# A Smekvis trade!



## tobacmon (May 17, 2007)

*A Smelvis trade!*

Had a great conversation with Dave the other day and made an agreement on some SLR A's I had for a varity pack of something he had. Well Dave like always does not give anyone slack when helping others out. Thanks much for the trade and look forward to torching these one at a time--I will fill in the gap with the SLR's that I have resting. And the flashlight was a great surprise.....Thank You!


----------



## salmonfly (Nov 11, 2009)

Paul you dealt with a good BOTL, enjoy your smokes Sir! :ss


----------



## KINGLISH (Jul 27, 2009)

WOW ! want to try all of those! have fun smoking them!!


----------



## J Daly (Apr 14, 2010)

Nice!


----------



## Mante (Dec 25, 2009)

HaHaHaHaaaaaaaa Paul! You should know better mate. Dave has more CC's than you & I put together at the moment and he knows your profile as well. It's your own fault you know. LMAO. Well done Dave to a great BOTL, Paul.:nod:


----------



## Habanolover (Feb 22, 2006)

Very nice!

Also Paul, if you would like me to change the thread title to "Smelvis" instead of "Smekvis" let me know and I will be glad to do it.


----------



## unsafegraphics (Dec 18, 2009)

madurolover said:


> Very nice!
> 
> Also Paul, if you would like me to change the thread title to "Smelvis" instead of "Smekvis" let me know and I will be glad to do it.


LOL

I thought that I was the only one to have noticed the typo... :biggrin::biggrin::biggrin:


----------



## Herf N Turf (Dec 31, 2008)

madurolover said:


> Very nice!
> 
> Also Paul, if you would like me to change the thread title to "Smelvis" instead of "Smekvis" let me know and I will be glad to do it.


I think I'd rather you change Dave's name to SmeKvis! :biggrin:


----------



## Perfecto Dave (Nov 24, 2009)

I think it should be changed to "Tuboman".


----------



## Esoteric (Jun 15, 2009)

Freakin' Sweet!! That triples the number of CC's I have just in that picture alone LOL!!

That flashlight is pretty kickass too!! Never seen one quite like it.
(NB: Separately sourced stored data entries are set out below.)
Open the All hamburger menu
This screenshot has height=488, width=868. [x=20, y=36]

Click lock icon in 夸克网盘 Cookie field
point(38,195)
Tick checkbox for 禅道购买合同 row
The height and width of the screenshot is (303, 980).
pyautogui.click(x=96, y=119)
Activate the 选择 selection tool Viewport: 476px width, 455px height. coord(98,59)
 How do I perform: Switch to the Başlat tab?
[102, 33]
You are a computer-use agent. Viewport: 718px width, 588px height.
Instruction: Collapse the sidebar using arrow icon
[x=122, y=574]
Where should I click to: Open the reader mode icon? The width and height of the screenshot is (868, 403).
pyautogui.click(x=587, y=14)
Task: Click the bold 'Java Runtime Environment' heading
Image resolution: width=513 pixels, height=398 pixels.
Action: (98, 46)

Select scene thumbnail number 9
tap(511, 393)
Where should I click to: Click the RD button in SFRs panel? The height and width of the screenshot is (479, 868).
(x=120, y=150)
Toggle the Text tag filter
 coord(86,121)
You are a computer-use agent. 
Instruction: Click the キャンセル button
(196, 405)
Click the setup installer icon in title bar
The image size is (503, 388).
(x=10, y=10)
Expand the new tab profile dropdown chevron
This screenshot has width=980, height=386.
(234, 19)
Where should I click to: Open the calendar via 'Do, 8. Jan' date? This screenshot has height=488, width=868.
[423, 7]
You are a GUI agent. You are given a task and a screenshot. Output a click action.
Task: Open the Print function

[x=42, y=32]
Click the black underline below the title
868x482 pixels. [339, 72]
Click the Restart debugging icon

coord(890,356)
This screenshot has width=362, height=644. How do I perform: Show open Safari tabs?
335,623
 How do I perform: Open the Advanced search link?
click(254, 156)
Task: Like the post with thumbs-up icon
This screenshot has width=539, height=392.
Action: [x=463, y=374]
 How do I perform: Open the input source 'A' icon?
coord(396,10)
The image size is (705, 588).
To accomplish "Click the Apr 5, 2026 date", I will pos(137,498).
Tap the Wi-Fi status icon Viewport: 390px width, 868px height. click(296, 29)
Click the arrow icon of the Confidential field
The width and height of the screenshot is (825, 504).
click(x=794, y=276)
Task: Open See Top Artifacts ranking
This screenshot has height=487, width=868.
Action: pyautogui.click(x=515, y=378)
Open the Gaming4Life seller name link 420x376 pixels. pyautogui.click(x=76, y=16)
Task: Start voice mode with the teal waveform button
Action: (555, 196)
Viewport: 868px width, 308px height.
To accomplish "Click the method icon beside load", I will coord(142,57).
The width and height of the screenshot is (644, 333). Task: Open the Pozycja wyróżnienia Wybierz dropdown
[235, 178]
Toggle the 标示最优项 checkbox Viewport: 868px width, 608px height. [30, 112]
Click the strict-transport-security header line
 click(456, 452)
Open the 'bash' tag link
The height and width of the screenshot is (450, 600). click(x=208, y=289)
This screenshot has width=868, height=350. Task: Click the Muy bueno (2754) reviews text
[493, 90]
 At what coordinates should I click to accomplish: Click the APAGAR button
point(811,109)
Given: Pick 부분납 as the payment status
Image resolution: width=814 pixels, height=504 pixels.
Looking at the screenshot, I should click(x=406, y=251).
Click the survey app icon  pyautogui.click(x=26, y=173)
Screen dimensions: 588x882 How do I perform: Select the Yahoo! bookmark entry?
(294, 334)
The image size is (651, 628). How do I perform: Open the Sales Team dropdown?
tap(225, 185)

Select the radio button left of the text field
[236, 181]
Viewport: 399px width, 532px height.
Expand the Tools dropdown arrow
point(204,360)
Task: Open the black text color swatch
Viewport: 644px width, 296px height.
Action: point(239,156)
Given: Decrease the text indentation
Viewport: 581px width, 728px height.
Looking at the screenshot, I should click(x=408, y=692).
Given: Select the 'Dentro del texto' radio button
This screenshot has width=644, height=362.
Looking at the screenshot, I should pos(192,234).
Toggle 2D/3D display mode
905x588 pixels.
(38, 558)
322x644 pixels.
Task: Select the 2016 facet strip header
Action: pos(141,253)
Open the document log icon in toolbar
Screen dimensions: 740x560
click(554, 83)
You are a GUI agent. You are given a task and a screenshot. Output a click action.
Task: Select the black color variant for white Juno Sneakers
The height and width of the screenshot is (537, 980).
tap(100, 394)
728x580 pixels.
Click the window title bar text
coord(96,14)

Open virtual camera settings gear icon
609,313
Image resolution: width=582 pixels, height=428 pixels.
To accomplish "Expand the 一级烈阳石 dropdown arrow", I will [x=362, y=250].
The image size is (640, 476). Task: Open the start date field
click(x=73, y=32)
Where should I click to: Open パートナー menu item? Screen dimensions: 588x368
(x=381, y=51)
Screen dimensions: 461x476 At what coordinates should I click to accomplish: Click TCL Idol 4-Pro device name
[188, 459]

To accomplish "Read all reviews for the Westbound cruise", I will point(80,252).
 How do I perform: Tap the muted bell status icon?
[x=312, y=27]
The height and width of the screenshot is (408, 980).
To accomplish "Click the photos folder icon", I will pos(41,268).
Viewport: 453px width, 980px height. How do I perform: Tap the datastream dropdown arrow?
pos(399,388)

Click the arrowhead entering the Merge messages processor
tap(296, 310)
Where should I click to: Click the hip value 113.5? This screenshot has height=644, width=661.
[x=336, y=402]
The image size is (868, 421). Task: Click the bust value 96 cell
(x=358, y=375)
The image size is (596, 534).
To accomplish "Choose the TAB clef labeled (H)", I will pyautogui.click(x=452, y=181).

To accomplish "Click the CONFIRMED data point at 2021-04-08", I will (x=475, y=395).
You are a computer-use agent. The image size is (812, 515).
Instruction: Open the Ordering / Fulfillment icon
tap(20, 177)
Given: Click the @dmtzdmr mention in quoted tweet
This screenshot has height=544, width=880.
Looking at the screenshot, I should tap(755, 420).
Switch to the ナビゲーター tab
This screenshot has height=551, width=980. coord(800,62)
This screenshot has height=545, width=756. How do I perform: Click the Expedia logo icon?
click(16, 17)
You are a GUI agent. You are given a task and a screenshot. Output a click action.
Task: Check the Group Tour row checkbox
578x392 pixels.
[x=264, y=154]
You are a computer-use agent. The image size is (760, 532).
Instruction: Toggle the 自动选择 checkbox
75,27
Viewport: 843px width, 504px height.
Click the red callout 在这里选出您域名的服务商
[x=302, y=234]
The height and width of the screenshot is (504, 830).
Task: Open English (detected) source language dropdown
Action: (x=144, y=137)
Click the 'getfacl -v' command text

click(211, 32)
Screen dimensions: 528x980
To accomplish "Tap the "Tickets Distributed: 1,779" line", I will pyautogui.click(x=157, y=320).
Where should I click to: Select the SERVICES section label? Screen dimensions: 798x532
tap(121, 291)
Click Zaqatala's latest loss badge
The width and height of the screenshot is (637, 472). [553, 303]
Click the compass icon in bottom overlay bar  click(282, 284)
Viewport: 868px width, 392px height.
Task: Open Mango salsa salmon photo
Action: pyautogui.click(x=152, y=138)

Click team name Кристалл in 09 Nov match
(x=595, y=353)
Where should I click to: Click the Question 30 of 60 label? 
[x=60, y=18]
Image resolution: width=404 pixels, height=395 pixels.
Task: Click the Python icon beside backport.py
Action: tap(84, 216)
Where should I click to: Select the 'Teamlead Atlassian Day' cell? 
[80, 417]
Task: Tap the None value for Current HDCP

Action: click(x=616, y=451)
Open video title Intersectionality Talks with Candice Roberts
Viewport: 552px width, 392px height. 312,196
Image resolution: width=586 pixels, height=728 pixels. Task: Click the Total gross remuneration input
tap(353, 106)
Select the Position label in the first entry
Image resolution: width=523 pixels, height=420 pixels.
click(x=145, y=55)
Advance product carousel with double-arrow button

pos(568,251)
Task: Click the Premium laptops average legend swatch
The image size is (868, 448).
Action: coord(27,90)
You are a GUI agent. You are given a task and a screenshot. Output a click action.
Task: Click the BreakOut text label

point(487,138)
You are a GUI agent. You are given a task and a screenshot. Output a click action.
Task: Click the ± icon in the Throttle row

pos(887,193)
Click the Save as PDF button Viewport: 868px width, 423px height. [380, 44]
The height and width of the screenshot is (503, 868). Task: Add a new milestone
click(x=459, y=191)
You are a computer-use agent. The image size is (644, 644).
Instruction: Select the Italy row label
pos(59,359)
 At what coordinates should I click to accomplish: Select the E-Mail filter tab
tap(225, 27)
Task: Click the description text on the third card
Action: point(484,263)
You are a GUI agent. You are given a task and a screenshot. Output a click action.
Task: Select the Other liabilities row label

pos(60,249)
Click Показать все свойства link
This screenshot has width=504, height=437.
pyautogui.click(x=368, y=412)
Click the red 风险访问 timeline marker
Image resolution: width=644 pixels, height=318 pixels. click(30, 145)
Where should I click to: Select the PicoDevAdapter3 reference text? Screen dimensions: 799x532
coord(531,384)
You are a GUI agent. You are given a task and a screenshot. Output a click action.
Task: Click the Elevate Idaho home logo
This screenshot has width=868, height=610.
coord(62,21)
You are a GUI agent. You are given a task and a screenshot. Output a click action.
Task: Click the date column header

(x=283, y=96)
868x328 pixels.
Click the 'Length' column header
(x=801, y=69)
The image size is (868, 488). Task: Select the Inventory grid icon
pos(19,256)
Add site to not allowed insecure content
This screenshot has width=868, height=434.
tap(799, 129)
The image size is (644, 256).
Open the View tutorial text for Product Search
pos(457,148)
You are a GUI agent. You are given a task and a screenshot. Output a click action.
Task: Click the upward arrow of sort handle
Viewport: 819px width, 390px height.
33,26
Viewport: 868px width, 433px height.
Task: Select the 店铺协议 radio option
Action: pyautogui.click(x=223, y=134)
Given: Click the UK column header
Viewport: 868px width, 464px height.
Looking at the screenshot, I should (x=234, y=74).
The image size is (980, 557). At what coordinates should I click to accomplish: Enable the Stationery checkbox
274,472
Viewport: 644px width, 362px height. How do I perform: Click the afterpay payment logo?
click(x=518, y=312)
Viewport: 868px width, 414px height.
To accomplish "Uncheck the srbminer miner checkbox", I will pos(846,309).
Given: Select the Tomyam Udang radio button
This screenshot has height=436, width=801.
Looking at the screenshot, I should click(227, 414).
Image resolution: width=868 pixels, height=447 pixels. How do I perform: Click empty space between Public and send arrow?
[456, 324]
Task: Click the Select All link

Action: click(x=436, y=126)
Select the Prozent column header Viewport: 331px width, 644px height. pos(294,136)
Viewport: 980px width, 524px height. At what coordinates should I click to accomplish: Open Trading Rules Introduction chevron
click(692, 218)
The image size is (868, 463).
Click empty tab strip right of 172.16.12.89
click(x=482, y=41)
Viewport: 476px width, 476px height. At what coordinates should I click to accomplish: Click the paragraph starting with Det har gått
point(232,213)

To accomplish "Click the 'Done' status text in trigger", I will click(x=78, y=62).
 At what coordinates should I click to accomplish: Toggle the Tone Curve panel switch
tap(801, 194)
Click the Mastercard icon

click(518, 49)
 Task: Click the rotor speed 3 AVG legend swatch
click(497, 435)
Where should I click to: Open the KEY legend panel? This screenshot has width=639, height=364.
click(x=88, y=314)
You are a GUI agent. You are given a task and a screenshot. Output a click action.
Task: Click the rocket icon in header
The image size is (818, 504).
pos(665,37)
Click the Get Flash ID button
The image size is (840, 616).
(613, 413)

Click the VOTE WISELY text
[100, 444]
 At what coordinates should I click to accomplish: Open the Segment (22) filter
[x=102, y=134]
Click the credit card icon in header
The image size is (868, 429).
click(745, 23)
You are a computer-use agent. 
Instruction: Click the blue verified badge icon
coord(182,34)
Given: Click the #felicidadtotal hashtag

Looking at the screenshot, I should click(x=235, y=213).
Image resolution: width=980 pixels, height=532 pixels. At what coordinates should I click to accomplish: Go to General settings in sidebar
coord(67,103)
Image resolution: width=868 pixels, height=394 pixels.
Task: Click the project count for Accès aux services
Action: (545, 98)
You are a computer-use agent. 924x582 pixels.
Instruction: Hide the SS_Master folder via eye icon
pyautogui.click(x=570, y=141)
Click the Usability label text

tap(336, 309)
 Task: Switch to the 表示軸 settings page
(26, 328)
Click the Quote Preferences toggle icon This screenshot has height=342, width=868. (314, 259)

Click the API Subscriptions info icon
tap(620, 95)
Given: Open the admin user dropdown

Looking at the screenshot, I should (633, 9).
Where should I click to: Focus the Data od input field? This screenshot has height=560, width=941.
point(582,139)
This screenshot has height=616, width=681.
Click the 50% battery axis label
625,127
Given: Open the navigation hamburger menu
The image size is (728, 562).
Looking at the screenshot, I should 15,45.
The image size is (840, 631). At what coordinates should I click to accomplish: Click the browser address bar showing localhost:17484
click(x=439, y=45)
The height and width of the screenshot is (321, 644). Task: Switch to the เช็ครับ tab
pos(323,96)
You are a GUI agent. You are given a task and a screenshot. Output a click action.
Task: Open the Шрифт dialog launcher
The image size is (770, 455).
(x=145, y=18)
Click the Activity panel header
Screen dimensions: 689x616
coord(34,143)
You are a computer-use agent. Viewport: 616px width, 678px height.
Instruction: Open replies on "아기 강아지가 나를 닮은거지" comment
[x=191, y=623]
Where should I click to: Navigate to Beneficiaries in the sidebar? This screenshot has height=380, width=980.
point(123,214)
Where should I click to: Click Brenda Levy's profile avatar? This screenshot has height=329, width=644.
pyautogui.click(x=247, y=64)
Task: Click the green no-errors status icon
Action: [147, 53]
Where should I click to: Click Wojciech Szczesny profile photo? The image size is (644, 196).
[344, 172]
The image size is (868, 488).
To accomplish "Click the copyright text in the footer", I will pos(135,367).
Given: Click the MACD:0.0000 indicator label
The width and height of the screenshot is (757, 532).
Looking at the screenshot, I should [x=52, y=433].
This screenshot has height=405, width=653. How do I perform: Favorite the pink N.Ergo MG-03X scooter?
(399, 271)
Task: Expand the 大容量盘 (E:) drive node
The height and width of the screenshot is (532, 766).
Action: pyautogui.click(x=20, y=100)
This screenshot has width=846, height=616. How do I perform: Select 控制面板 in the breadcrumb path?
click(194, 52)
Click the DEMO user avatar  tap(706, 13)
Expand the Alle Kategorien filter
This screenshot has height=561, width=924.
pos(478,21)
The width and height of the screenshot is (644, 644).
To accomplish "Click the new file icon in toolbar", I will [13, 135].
Great hit Smelvmeister X!!


----------



## louistogie (Jun 21, 2007)

Very nice!


----------



## smelvis (Sep 7, 2009)

Here's my half of the trade from Paul and I didn't have any so looking forward to trying one. Thanks Paul!!


----------



## smelvis (Sep 7, 2009)

Herf N Turf said:


> I think I'd rather you change Dave's name to SmeKvis! :biggrin:


Always one :lalala: It all works for me LOL


----------



## jakecartier3 (May 16, 2010)

Great trade on both ends!


----------



## Magnate (Nov 27, 2009)

Here's to Smekvis!


----------



## dyieldin (Sep 27, 2009)

I'd say both sides made out on that one! Enjoy.


----------



## tobacmon (May 17, 2007)

madurolover said:


> Very nice!
> 
> Also Paul, if you would like me to change the thread title to "Smelvis" instead of "Smekvis" let me know and I will be glad to do it.


*What Typo? *



unsafegraphics said:


> LOL
> 
> I thought that I was the only one to have noticed the typo... :biggrin::biggrin::biggrin:


*You guys need a eye ball check---LOL*



smelvis said:


> Always one :lalala: It all works for me LOL


*Dave I have found that the longer the SLR rest the better they get!!!*

*Thank you Sir !!!!!*


----------



## tobacmon (May 17, 2007)

Tashaz said:


> HaHaHaHaaaaaaaa *Paul! You should know better mate. Dave has more CC's than you & I put together at the moment and he knows your profile as well.* It's your own fault you know. LMAO. Well done Dave to a great BOTL, Paul.:nod:


*ROLMAO---Live & Learn ................*:hmm:


----------



## Mante (Dec 25, 2009)

tobacmon said:


> *What Typo? *


ROTFLMAO. Smelvis = Smekvis. I like it. Red Dwarf says Dave is a SmegHead! Or was that holly?

Morning Paul. :twitch::mrgreen::thumb:


----------



## tobacmon (May 17, 2007)

Mornin


----------



## tobacmon (May 17, 2007)

I had the Hoyo de Monterey last night and have to tell you it was a fantastic smoke---Thanks for the sweet nectar Dave!!!!!


----------



## smelvis (Sep 7, 2009)

tobacmon said:


> I had the Hoyo de Monterey last night and have to tell you it was a fantastic smoke---Thanks for the sweet nectar Dave!!!!!


Very cool Paul

Thanks for setting up a tour of the War Battleship and others for us! Very excited.

Dave


----------



## kutzy33 (Apr 25, 2010)

...Now I want some SLR's.


----------



## tobacmon (May 17, 2007)

smelvis said:


> Very cool Paul
> 
> Thanks for setting up a tour of the War Battleship and others for us! Very excited.
> 
> Dave


Should be one for the record books Dave--Look forward to showing you guys around...........:beerchug:


----------